Eduction of near wall flow structures responsible for large deviations of the momentum–heat transfer analogy and fluctuations of wall transfer rates in turbulent channel flow

Abstract

In this paper we analyze the flow structures responsible for large local instantaneous deviations of the conventional momentum–heat transfer analogy and large fluctuations of the wall shear stress and the wall heat flux in a forced convection turbulent channel flow at low-Reynolds numbers ( Re = 4570, Pr = 0.7). The analysis was carried out using a database obtained from a direct numerical simulation performed with a second-order finite volume code. The ensemble averaged velocity and temperature profiles and profiles of the turbulence intensities and turbulent heat fluxes agree well with direct numerical simulations available in the literature.
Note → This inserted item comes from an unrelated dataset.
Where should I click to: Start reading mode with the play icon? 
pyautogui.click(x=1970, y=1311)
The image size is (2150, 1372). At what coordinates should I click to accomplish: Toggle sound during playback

When the flow was statistically fully developed, we recorded the time evolution of the velocities and temperatures near one wall of the channel. The near wall structures responsible for the extreme values of the deviations were educed by a conditional sampling technique. Results show that extreme values of the wall shear stress and wall heat transfer rates, as well as departures from the conventional analogy between momentum and heat transfer, occur within the high-speed streaks on the wall and are associated with fluctuations of the streamwise pressure gradient. These large fluctuations on the wall are produced by the combined effect of two quasi-parallel counterrotating streamwise vortices.